* Document excerpt *
** START **
Everything posted by DaveT
-
88 Loyale hesitating on any slight uphill climb
For SPFI - There is the fuel pump at the back. There is a damper thing in the line, it is not a regulator. It won't stop the car from running. Swapped lines would, I expect, cause no start, from the sound of it. Apply reverse polarity to the fuel pump will make it run backwards, and won't start. That one, I discovered unintentionally, but I know it for certain, as I tested it. Fuel pressure gauge good for at least 30PSI at the filter, good test. Better Teed in. I've never had to do anything with the pressure regulator, it would have to be in / on the throttle body.
-
Update on my soob
I've resealed a few EA82s. Some have been partially disassembled for years, so no oil to speak of in the adjusters. Just primed the oil pump with a drill before installing the timing belts. The ticking goes away after a while, and a good number of drive cycles. On the way out, it comes and goes.
-
Ticking, no oil pressure after oil & filter change
My experience with the ticking is that it takes a few drives to go away mostly. Then intermittently comes and goes for a while.
-
Update on my soob
From what I see mentioned above, thus is an EA82 engine? If so, there are no adjustments for the valve lash. They are automatic hydraulic. Sometimes one or 2 will get sticky or an air bubble.
- 88 Loyale hesitating on any slight uphill climb
-
Heater HVAC questions
Some things that might help - EA82 GL & Loyale wagon based: [i am not sure if there may be any differences for a GL-10] Coolant is always pumped through the heater core, even when the engine thermostat is closed - it's the "bypass" so the pump isn't dead headed. If you are so low on coolant that you have no / low heat, you're in for blown head gaskets. The temperature of the air from the vents is adjusted by the lever - it moves a door that directs air through the heater core or around it. It is mechanically moved by a cable. Vacuum powered actuators move the doors for the vent choices. The only difference between A/C and A/C MAX button position is that in max, the blower draws air from the interior of the car, as opposed to fresh air for all other settings. If air flow doesn't change, the problem could be vacuum, actuators door linkage, or stuff in the ducts. I've seen mice eat the sealing material of of the doors - possibly interfering with the air routing?
-
Ticking, no oil pressure after oil & filter change
The pump was working after the reseal, and before the oil and filter change? I don't think I'd pull it. I don't see a cause - effect. Trying to think "what would I do?"... Try installing the old filter. = maybe something is bad wrong with the new one. remove the timing belt, turn the pump with my drill driven 12mm socket. A bunch of work, but you have to go here to remove the pump anyway. I do this when rebuilding, before installing the timing belt, to prime the pump. It takes a while sometimes. You will know when the pump starts pumping, as the load will increase. The lifter tick will not instantly disappear. It will come and go for a while usually.
** END **
Extracted records:
** START **
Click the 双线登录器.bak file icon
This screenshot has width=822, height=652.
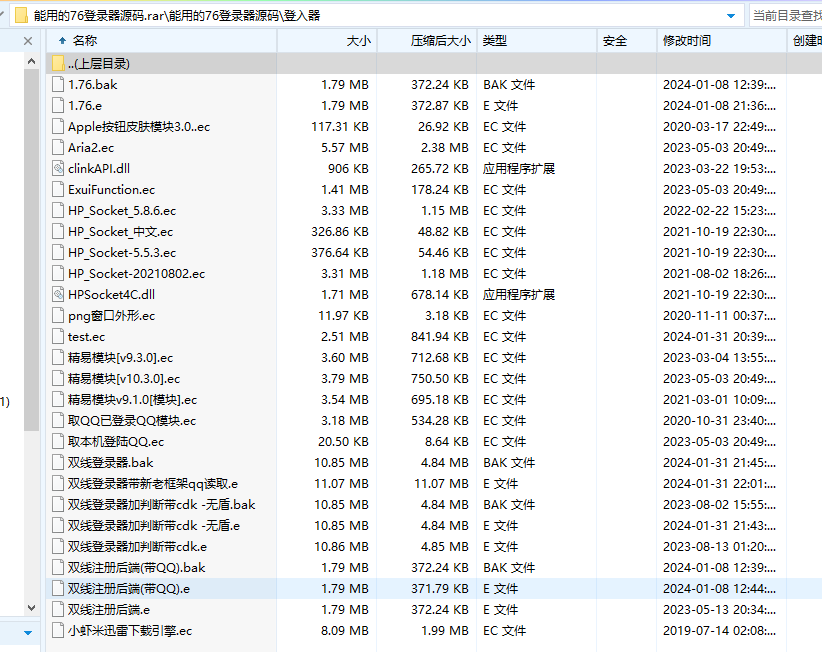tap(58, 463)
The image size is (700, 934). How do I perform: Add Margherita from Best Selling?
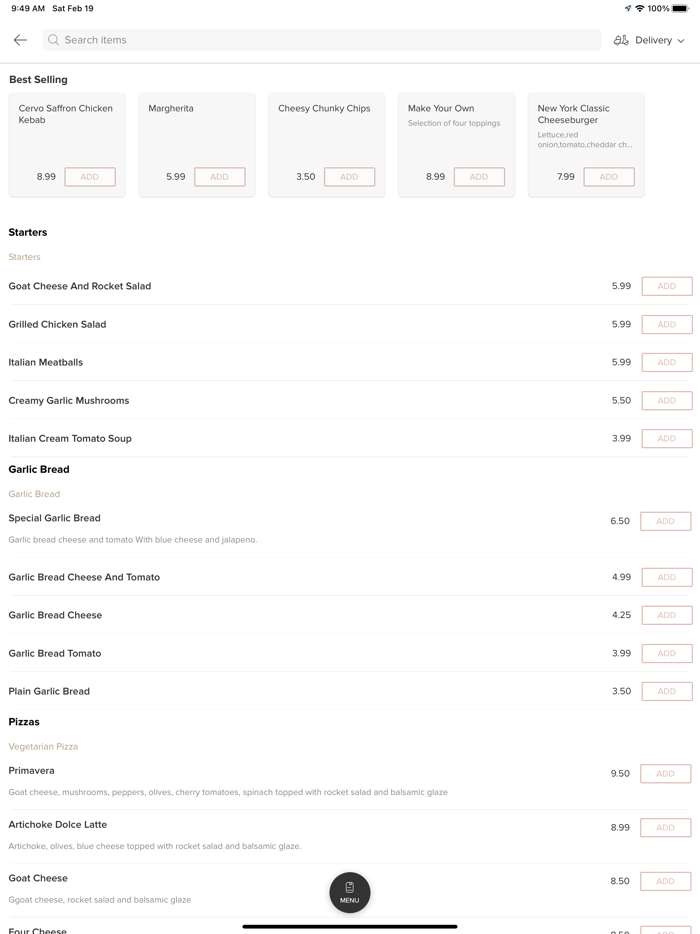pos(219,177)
** END **
** START **
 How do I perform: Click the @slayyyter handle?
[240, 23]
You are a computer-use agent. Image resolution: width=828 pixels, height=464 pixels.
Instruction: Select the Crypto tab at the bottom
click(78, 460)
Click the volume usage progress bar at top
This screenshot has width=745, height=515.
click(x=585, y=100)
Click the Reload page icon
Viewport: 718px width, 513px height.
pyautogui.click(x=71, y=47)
** END **
** START **
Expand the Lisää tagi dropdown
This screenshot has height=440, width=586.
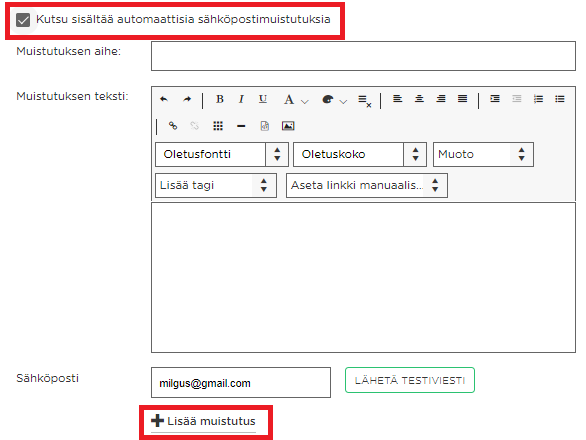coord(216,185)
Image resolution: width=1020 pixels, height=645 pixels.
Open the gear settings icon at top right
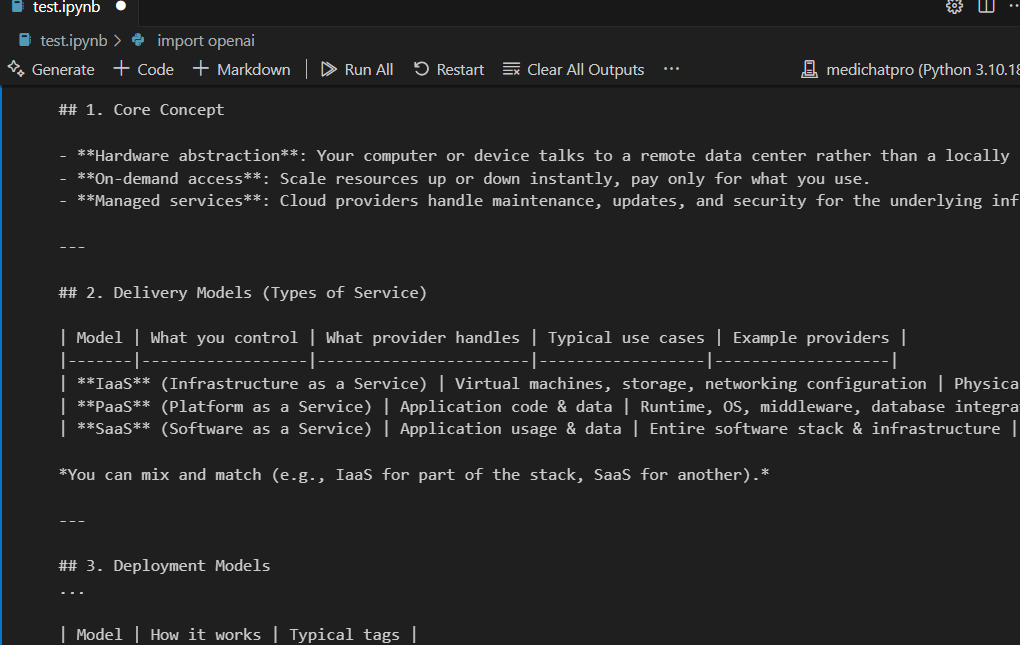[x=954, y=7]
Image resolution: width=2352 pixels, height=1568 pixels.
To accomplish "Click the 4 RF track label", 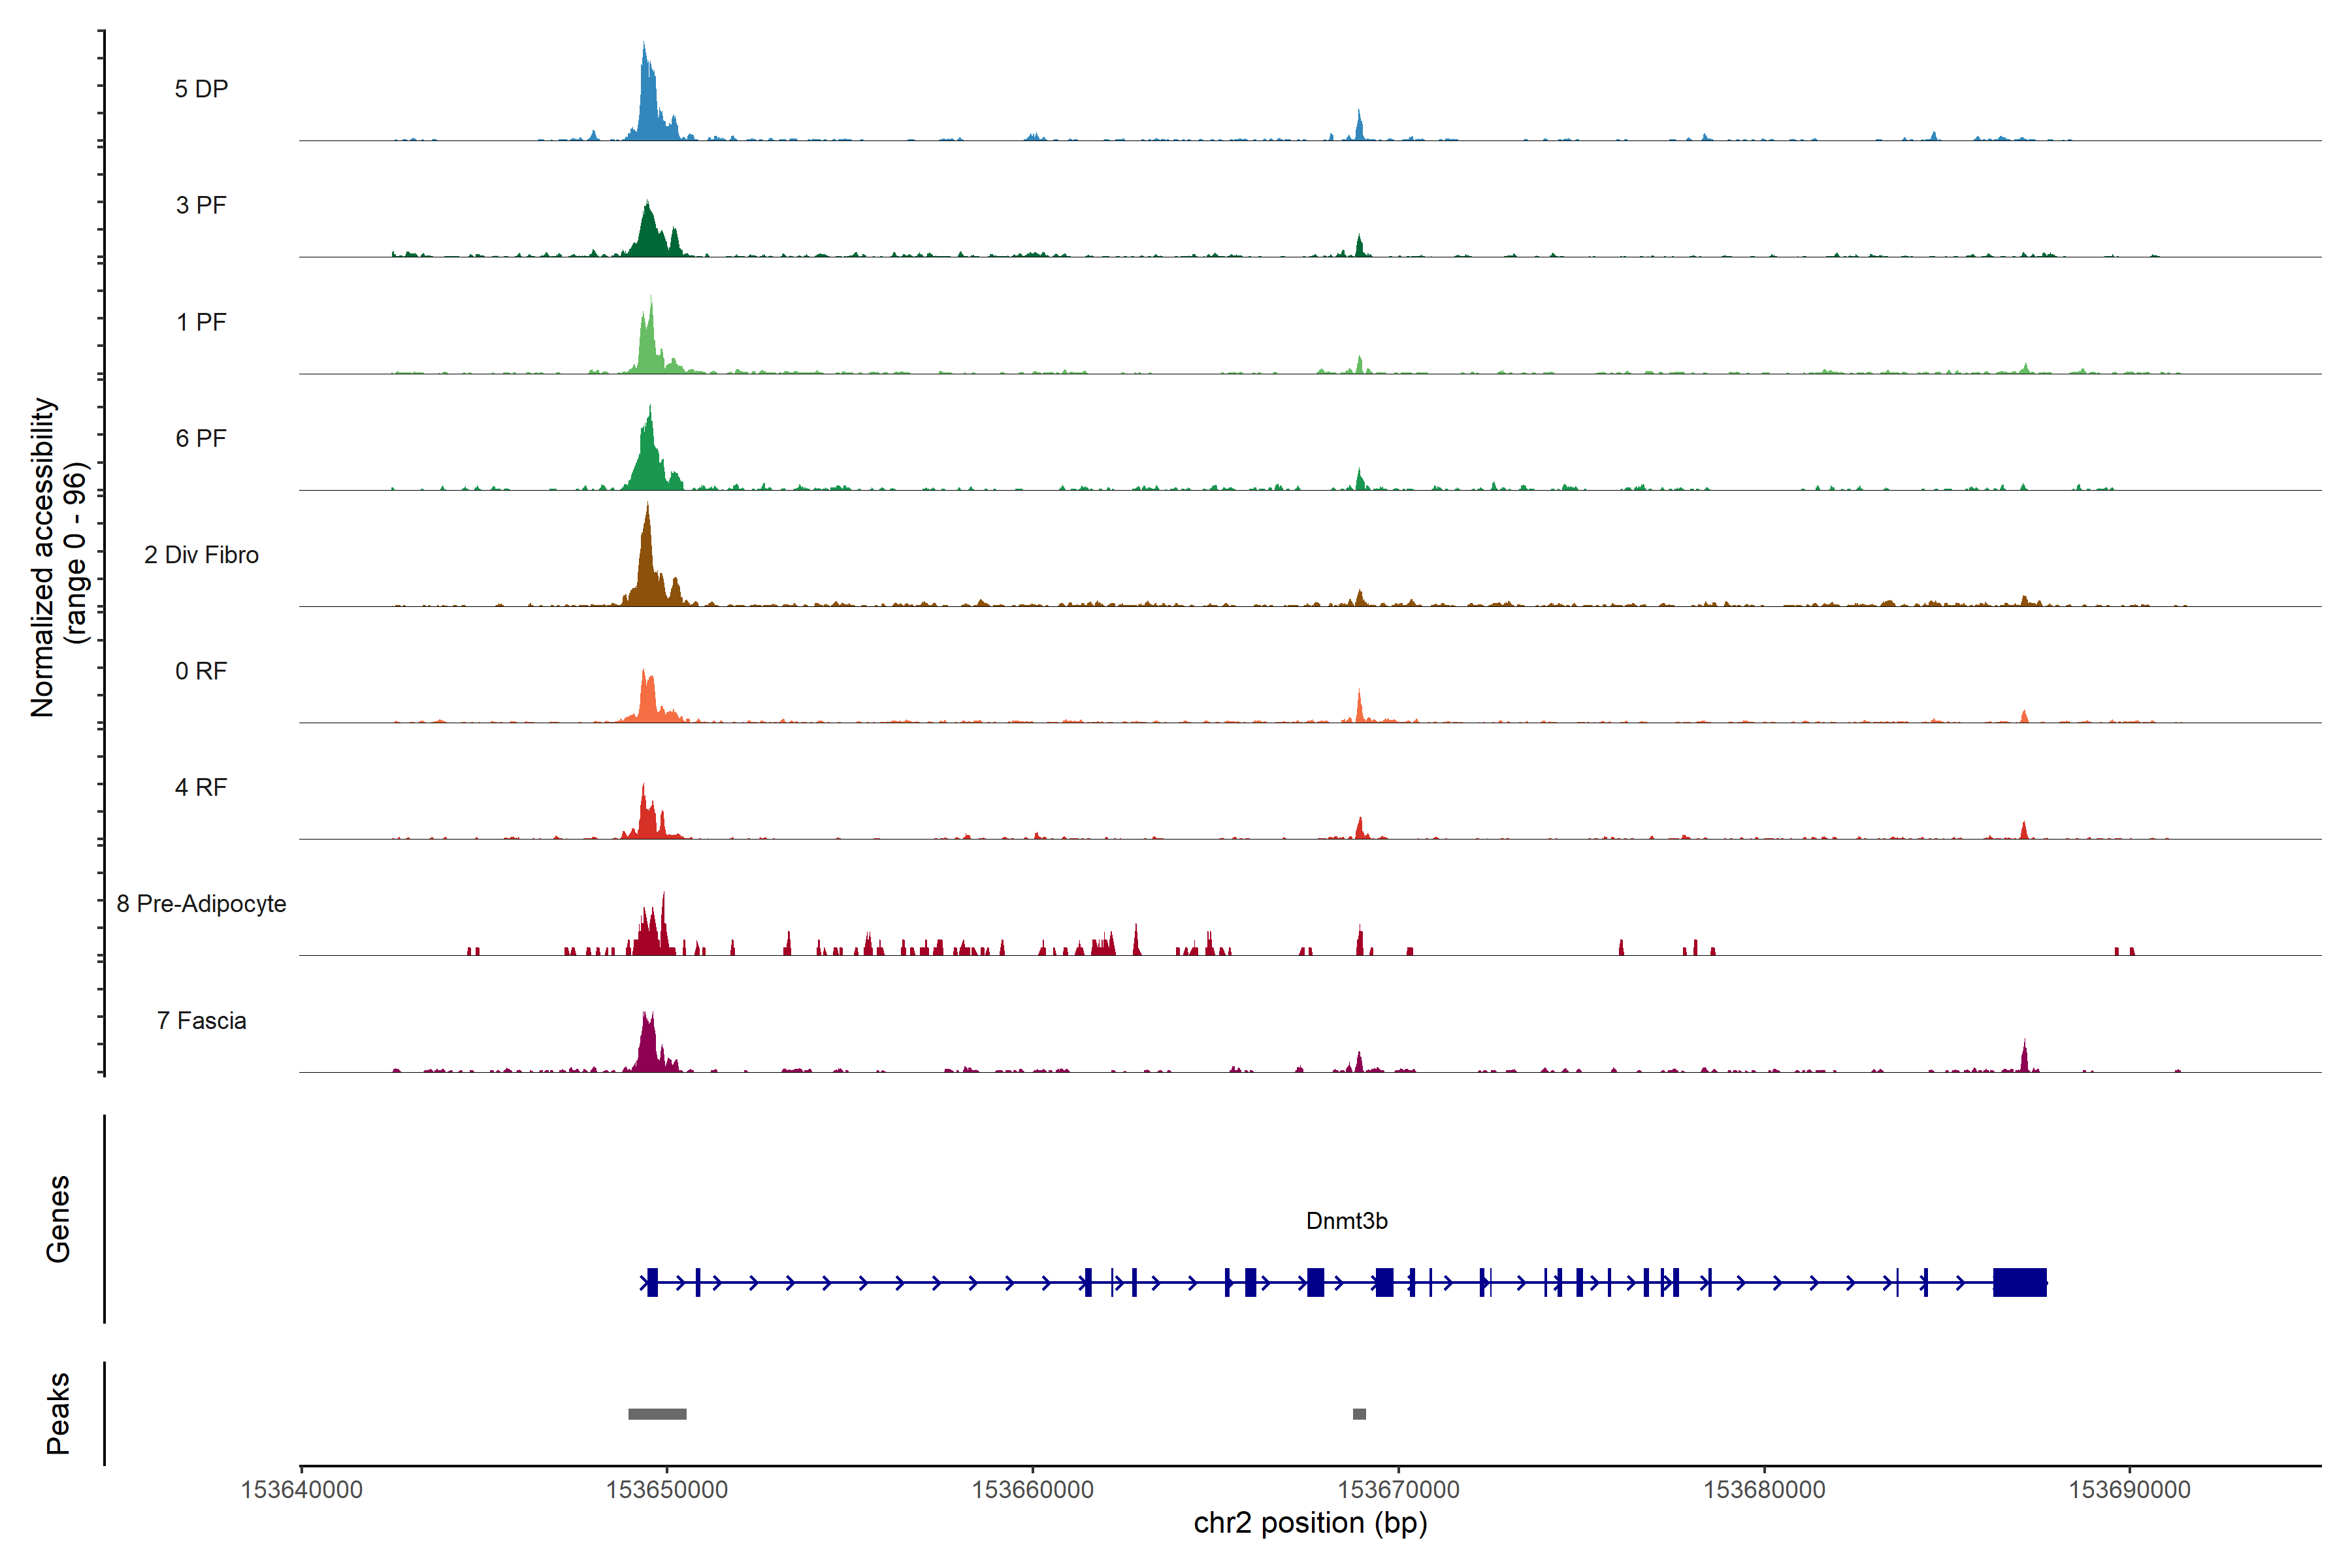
** END **
* Tasks and exercises *
**1)** Copy, line for line, the part of the records that opens with the line containing "Expand the Lisää tagi dropdown" and closes with the line containing "the 4 RF track", leaving the pictures out.
**2)** Proceed with the Subaru forum posts from where they stop.

* Results *
**1)**
Expand the Lisää tagi dropdown
This screenshot has height=440, width=586.
coord(216,185)
Image resolution: width=1020 pixels, height=645 pixels.
Open the gear settings icon at top right
[x=954, y=7]
Image resolution: width=2352 pixels, height=1568 pixels.
To accomplish "Click the 4 RF track label", 

**2)**
-
Over cooling, heater does not work great.
I've owned several EA82 wagons. The temperature gauges on some read normal at about 1/4 scale, some at about 1/2 scale. The absolute calibration is inconsistent from car to car. BUT if the gauge ever rises significantly above where it normally sits when things are running right, that is when you can have a problem. Sounds like you got most of the other problems hunted down. As far as the vents go, there isn't much fancy about them, so maybe something is blocking or partially blocking the duct.
-
Coolant in reservoir dropping
DaveT replied to Bushwick's topic in 1990 to Present Legacy, Impreza, Outback, Forester, Baja, WRX&WrxSTI, SVXAny trapped air will get cycled out in a few drive cycles. If everything is sealed up well. A seep that only happens when hot can be hard to find, since it will evaporate. Air could get in while it's cooling likewise.
-
1992 Loyale totaled, what's it worth?
DaveT replied to illgobigger's topic in 1990 to Present Legacy, Impreza, Outback, Forester, Baja, WRX&WrxSTI, SVXSee if you can move this to the older generation section of the forum. You should get more replies there.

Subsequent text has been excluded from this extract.